Exercise description: From the entries below, output the line with "[Google News] (72, 915)" and each following line up to and including the line with "[Compartilhar via e-mail] (126, 174)", exactly as written.

Records supplied:

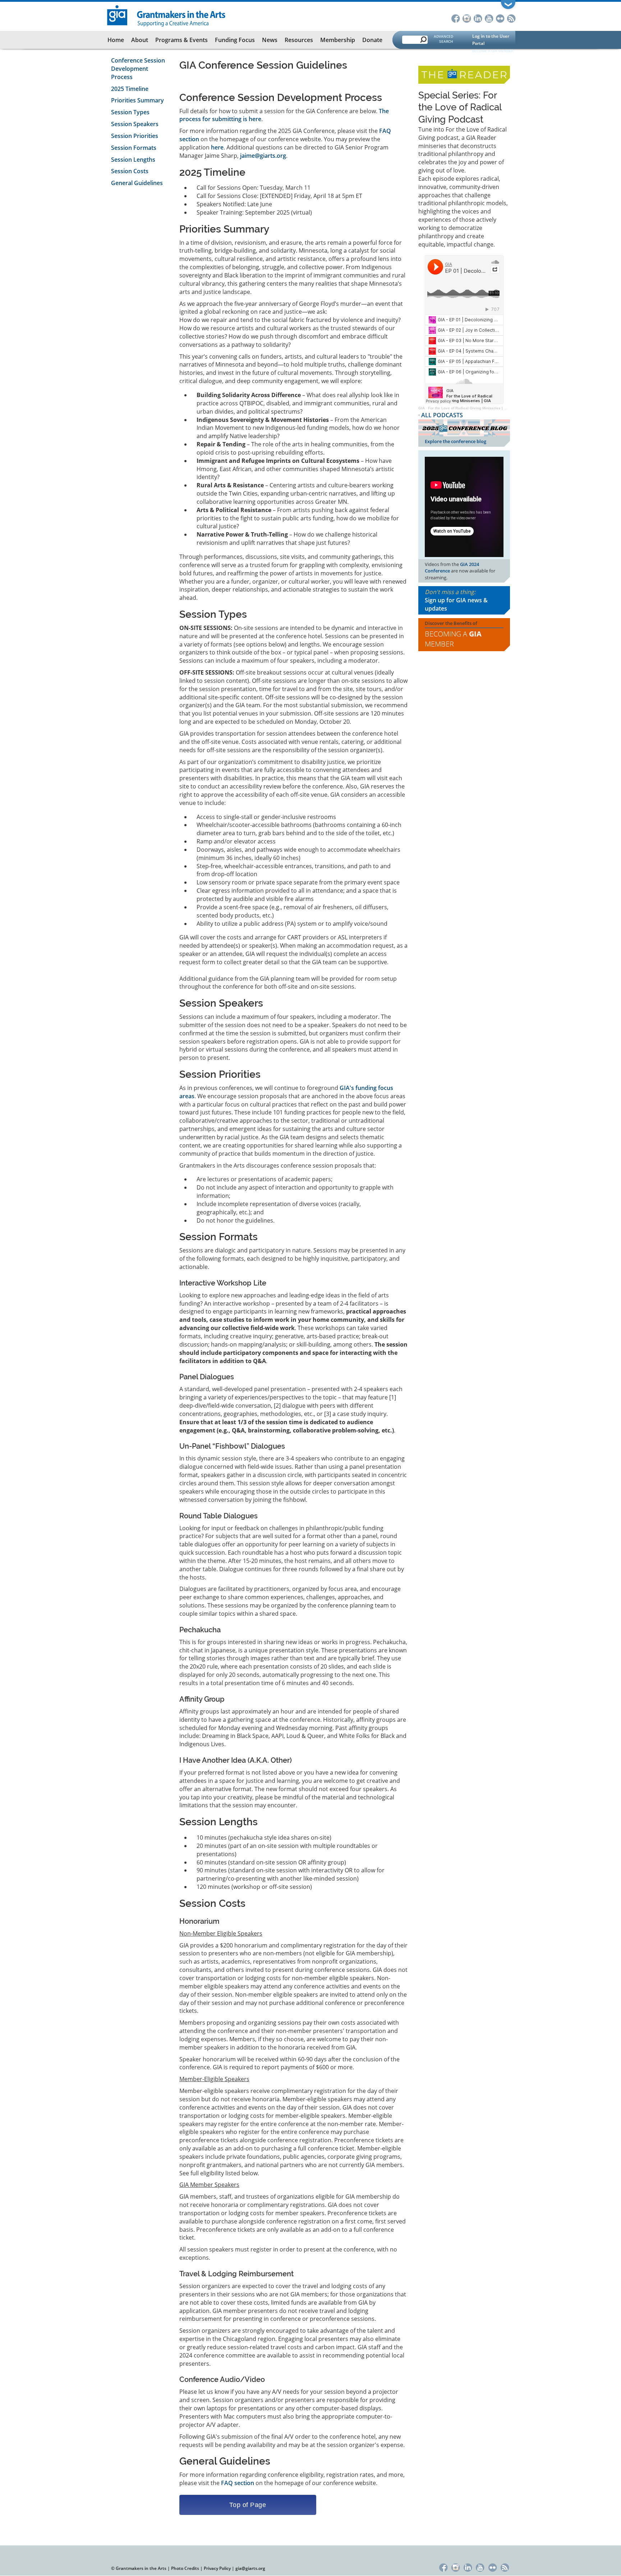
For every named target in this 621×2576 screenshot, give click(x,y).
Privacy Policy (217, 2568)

---

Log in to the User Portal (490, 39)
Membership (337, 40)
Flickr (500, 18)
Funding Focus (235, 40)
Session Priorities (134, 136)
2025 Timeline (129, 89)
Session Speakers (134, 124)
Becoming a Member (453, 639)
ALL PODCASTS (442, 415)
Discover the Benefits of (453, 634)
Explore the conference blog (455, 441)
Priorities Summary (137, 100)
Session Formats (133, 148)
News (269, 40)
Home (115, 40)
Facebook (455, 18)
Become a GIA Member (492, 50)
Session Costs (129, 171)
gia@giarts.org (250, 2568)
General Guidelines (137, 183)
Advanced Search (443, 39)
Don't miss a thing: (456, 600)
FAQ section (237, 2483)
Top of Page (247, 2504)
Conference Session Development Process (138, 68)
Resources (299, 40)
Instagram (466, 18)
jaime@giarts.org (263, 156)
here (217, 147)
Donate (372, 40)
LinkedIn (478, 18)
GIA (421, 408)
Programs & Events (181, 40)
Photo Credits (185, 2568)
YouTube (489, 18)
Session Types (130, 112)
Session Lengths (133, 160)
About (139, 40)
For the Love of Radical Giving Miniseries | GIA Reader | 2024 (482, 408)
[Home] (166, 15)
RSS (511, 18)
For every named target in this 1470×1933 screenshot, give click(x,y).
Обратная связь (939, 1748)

==

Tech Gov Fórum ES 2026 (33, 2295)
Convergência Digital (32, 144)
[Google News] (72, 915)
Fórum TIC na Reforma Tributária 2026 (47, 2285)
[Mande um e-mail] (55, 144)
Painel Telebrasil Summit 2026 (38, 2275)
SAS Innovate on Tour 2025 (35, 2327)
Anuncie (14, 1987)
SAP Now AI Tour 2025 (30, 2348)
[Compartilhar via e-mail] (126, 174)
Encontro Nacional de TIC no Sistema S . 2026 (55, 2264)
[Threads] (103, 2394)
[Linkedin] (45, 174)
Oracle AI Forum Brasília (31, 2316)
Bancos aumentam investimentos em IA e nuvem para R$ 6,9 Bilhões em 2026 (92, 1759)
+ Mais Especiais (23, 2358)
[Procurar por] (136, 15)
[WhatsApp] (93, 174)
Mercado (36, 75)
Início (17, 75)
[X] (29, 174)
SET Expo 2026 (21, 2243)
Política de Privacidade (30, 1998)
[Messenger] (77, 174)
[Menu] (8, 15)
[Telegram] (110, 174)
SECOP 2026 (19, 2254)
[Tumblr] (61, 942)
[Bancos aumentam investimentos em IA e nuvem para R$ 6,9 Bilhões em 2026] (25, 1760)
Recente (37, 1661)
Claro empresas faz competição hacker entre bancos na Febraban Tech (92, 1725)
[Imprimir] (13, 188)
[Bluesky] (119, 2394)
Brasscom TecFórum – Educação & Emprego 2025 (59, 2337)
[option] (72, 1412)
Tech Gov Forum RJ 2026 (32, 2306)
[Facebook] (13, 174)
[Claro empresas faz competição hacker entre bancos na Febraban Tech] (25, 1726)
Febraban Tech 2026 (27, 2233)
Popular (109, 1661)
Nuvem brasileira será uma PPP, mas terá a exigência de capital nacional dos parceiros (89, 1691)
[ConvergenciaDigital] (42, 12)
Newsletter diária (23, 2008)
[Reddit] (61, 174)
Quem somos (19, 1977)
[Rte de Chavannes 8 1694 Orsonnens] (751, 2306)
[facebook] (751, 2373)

Your solution:
[Google News] (72, 915)
Fórum TIC na Reforma Tributária 2026 (47, 2285)
[Mande um e-mail] (55, 144)
Painel Telebrasil Summit 2026 (38, 2275)
SAS Innovate on Tour 2025 (35, 2327)
Anuncie (14, 1987)
SAP Now AI Tour 2025 (30, 2348)
[Compartilhar via e-mail] (126, 174)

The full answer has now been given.